§ ASSIGNED TASK
Reproduce each line, exactly, from the one containing "Macera (37, 2034)" through the end of the material. Exclude pictures.

§ TASK INPUT
=== Section Start ===
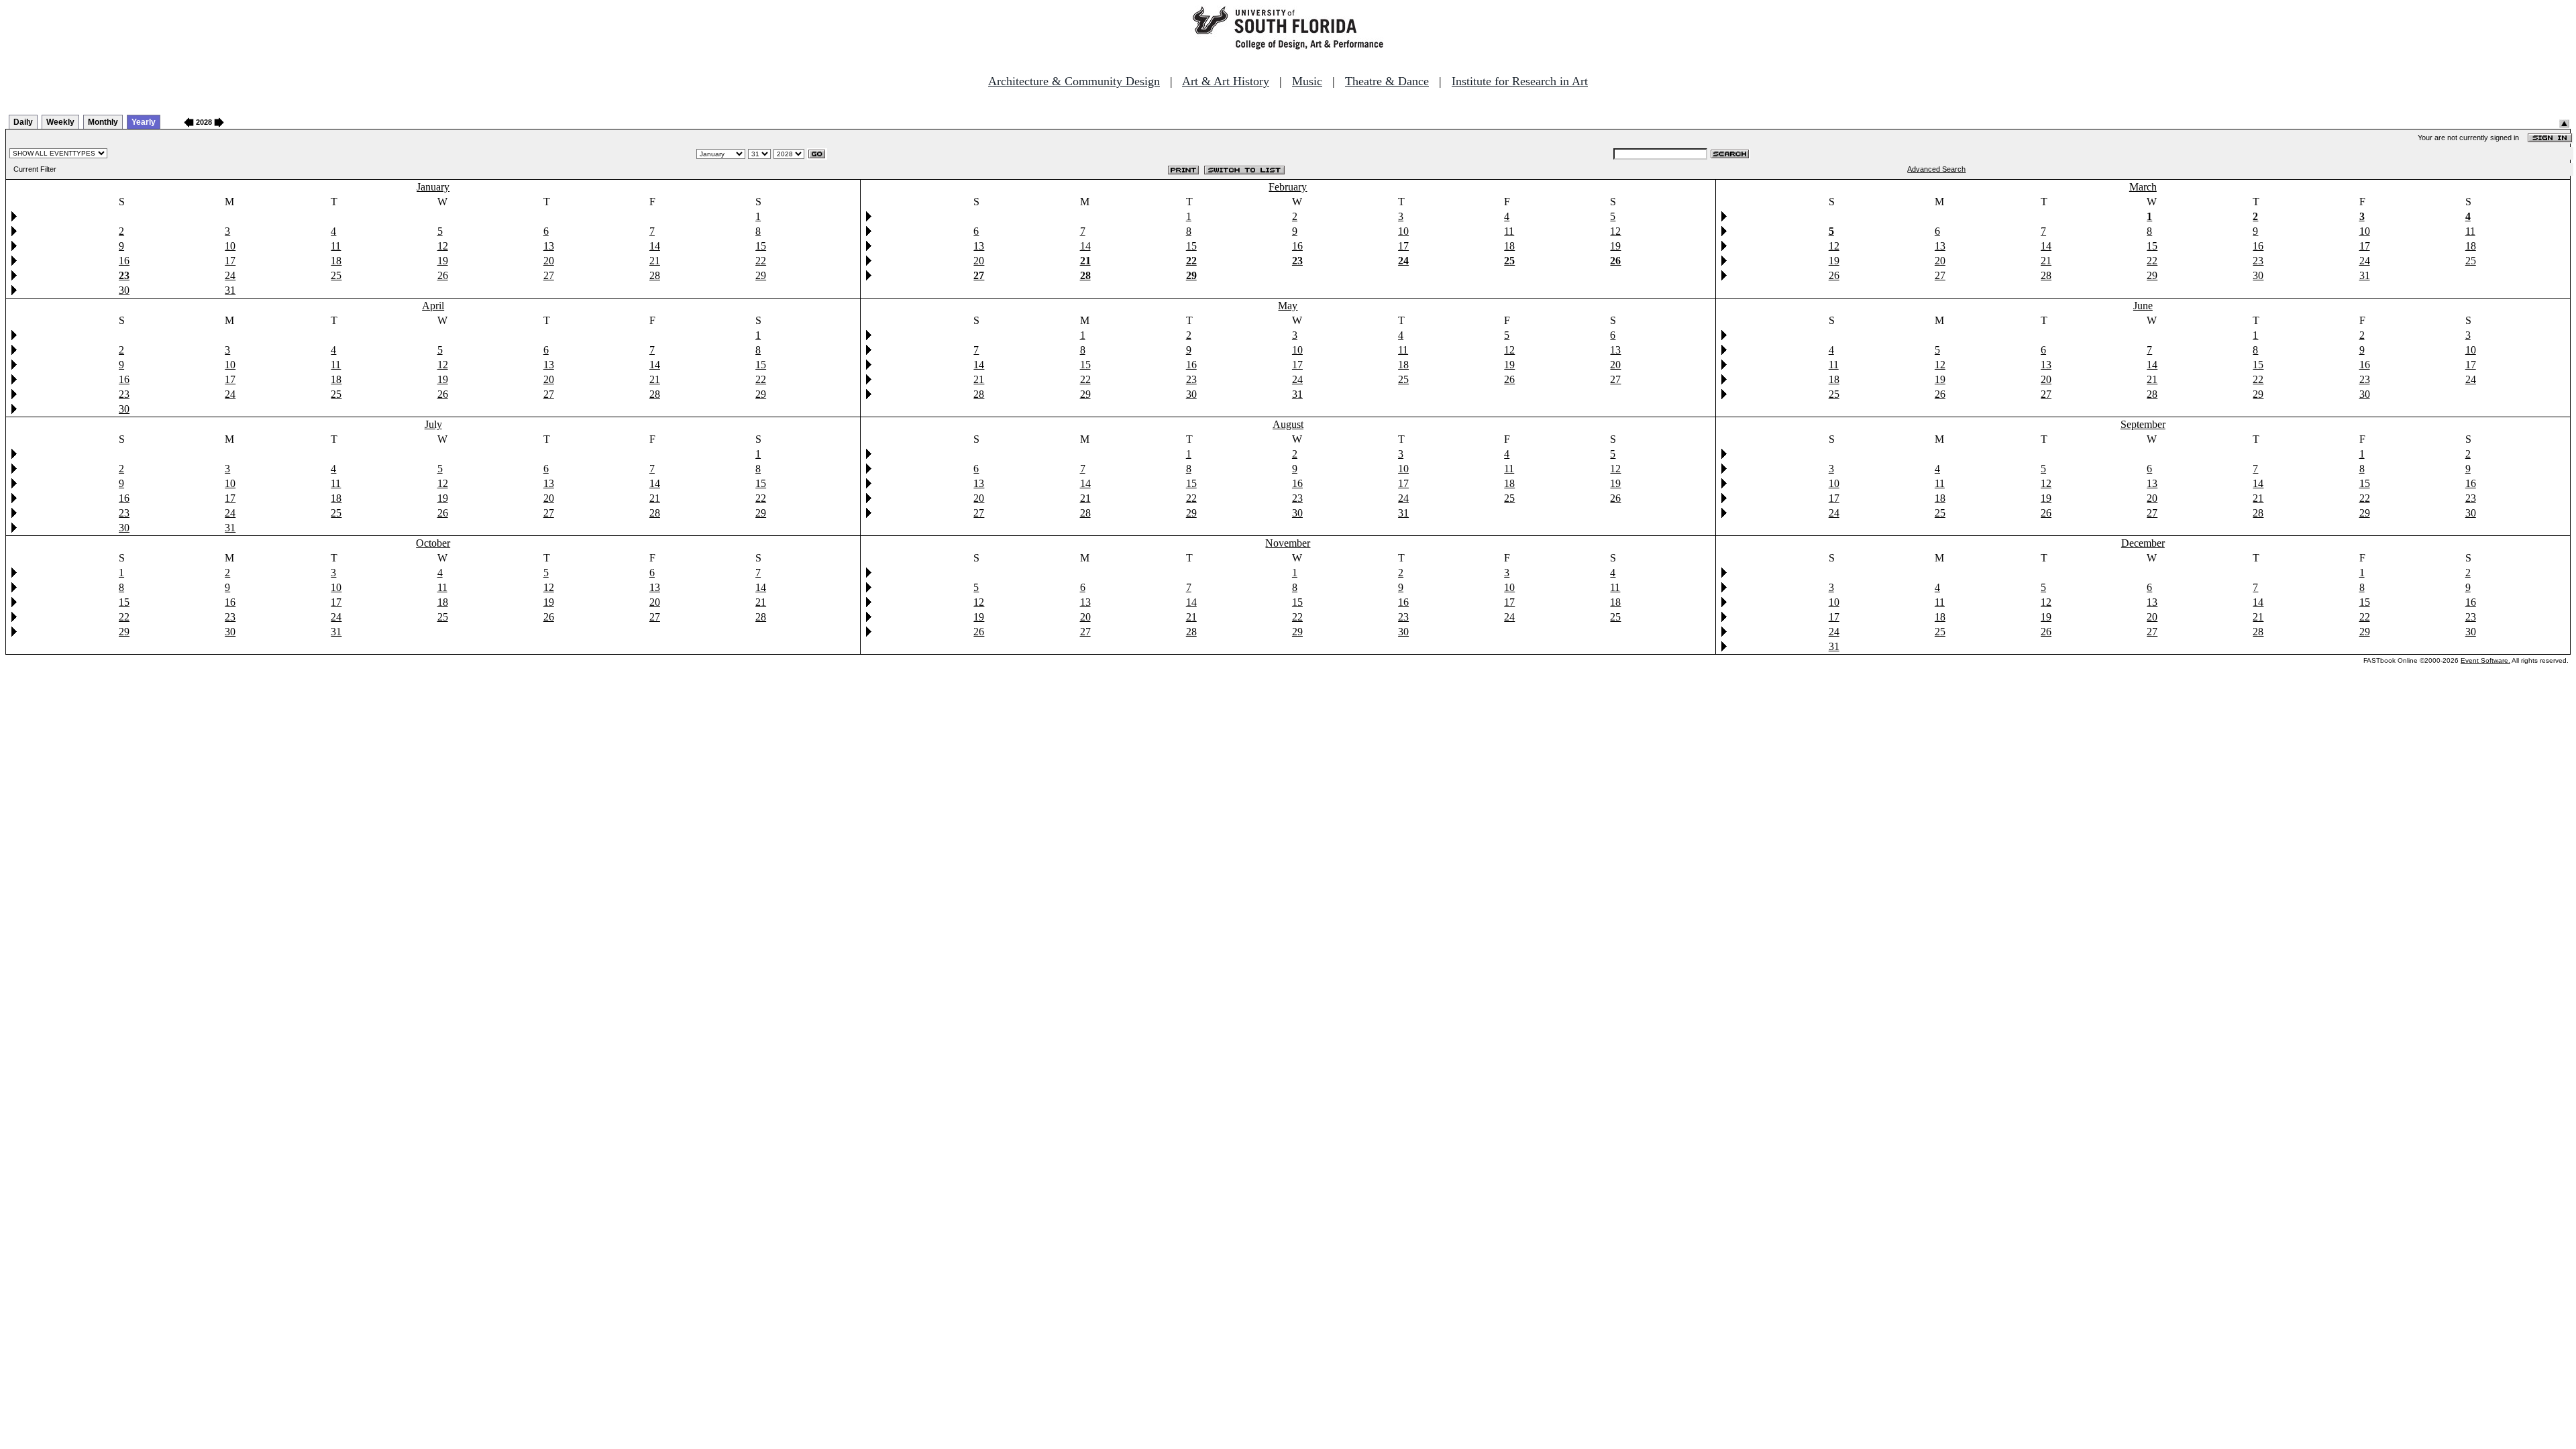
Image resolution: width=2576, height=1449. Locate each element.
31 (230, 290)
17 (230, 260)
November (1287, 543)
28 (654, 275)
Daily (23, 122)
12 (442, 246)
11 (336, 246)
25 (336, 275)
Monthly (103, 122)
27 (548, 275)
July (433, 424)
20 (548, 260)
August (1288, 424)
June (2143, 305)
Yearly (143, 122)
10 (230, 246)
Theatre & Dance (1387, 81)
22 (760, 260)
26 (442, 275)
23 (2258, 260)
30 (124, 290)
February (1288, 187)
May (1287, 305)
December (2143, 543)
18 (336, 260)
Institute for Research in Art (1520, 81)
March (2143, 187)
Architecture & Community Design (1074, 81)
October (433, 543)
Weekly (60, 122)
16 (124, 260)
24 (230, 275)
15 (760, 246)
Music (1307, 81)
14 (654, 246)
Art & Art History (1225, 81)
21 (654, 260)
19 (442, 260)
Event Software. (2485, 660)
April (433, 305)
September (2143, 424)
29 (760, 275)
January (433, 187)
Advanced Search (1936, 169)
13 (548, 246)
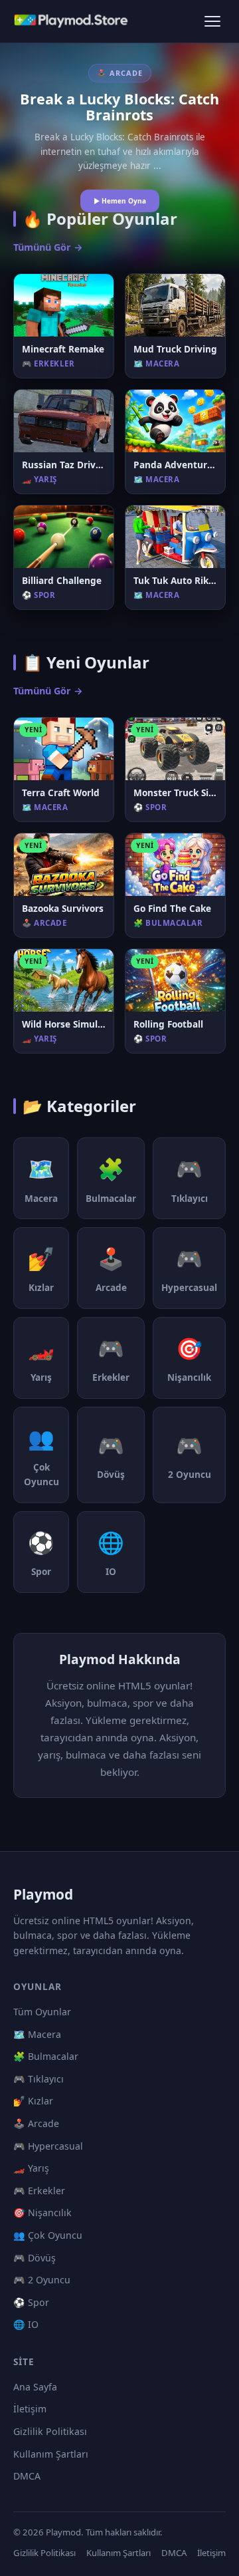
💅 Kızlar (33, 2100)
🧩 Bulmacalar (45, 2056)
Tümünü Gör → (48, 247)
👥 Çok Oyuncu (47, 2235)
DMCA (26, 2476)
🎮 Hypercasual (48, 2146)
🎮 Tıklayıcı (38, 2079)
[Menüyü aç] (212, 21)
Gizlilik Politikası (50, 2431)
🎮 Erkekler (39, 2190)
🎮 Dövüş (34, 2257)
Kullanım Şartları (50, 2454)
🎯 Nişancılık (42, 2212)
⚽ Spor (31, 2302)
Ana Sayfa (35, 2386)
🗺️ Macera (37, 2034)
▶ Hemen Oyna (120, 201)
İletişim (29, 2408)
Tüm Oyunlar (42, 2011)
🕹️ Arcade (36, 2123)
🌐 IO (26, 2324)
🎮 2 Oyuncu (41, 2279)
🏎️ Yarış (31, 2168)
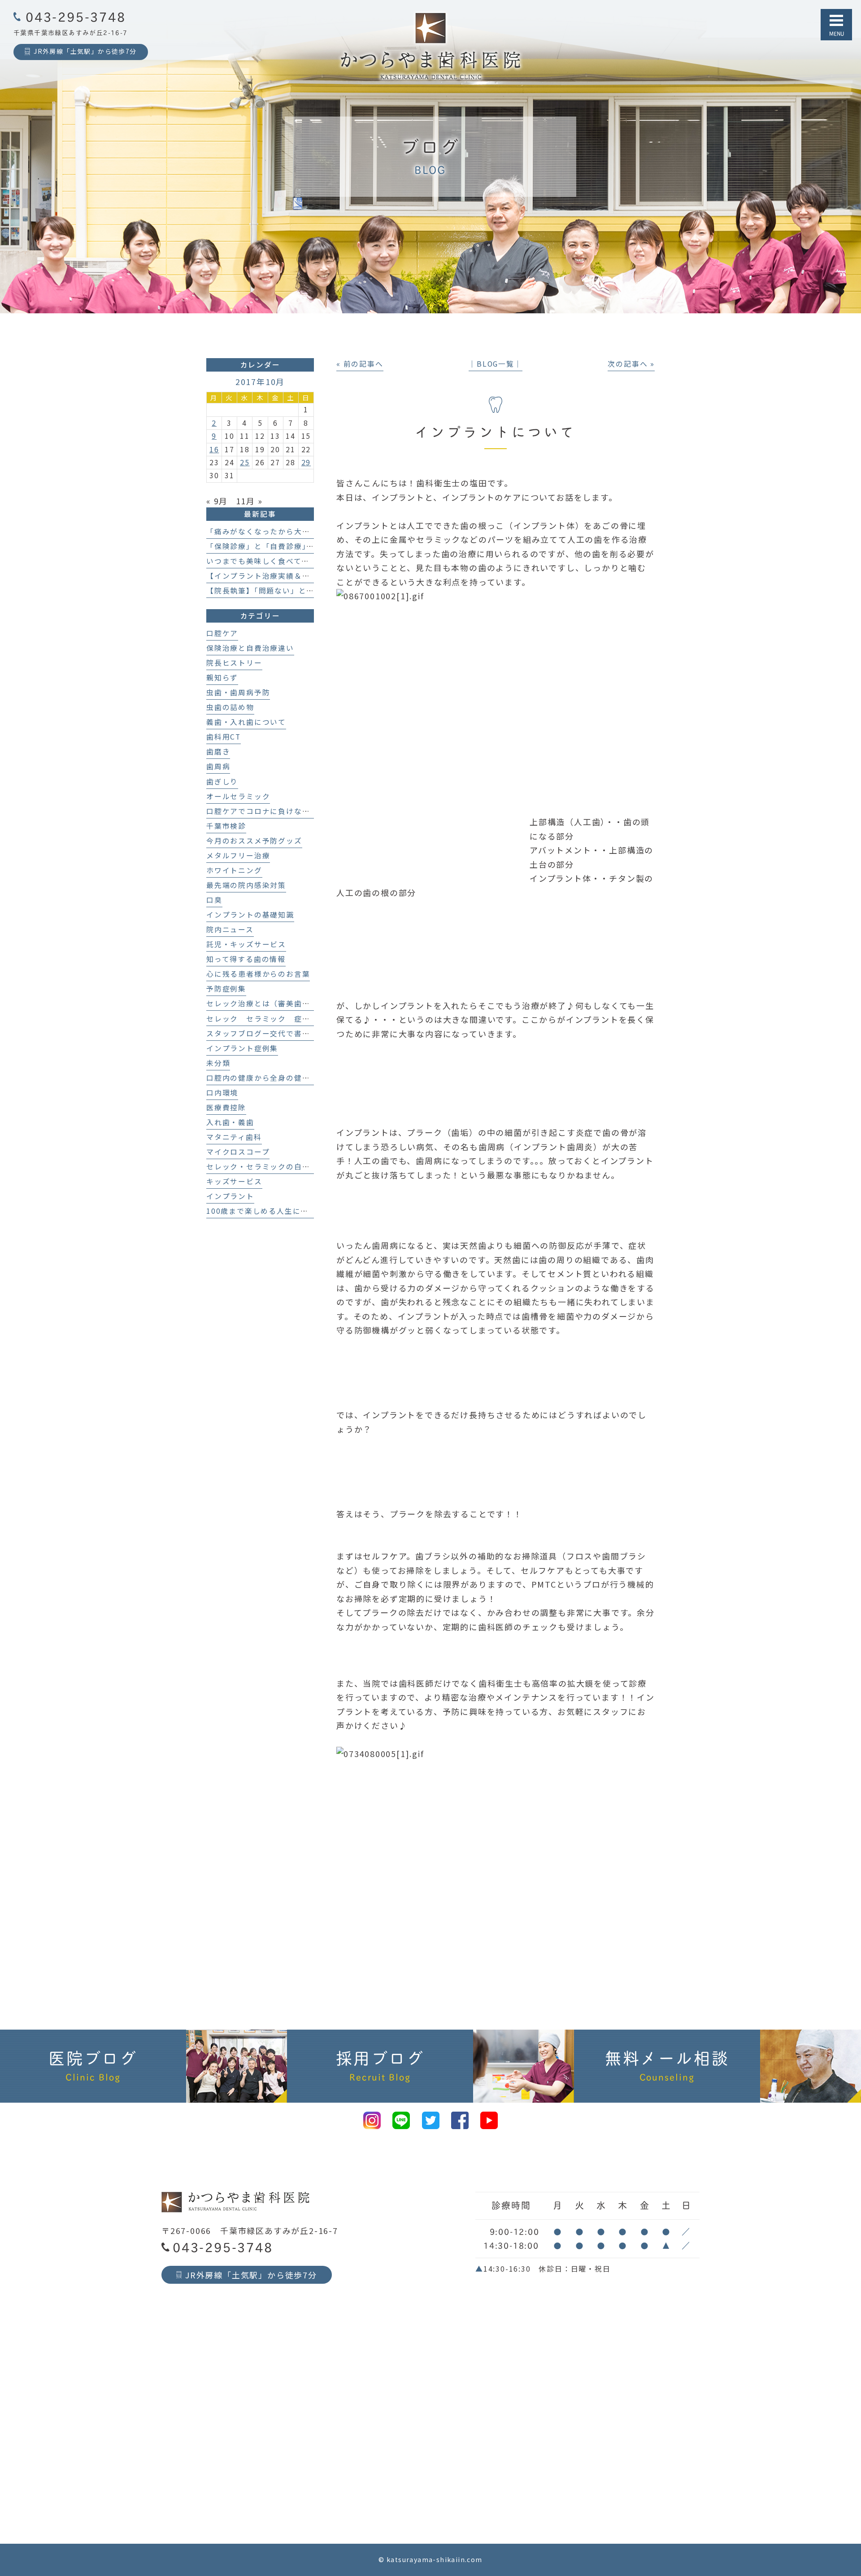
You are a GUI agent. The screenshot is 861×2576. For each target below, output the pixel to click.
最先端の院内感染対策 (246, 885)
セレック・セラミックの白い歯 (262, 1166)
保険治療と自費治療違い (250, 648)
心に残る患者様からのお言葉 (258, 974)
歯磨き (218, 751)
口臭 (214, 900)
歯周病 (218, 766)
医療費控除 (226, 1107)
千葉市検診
=== Section End ===
§ ANSWER TO THE EXERCISE
🗺️ Macera (37, 2034)
▶ Hemen Oyna (120, 201)
İletişim (29, 2408)
Tüm Oyunlar (42, 2011)
🕹️ Arcade (36, 2123)
🌐 IO (26, 2324)
🎮 2 Oyuncu (41, 2279)
🏎️ Yarış (31, 2168)
You are a GUI agent. The screenshot is 861×2576. For each target below, output the pixel to click.
最先端の院内感染対策 (246, 885)
セレック・セラミックの白い歯 (262, 1166)
保険治療と自費治療違い (250, 648)
心に残る患者様からのお言葉 (258, 974)
歯磨き (218, 751)
口臭 (214, 900)
歯周病 (218, 766)
医療費控除 (226, 1107)
千葉市検診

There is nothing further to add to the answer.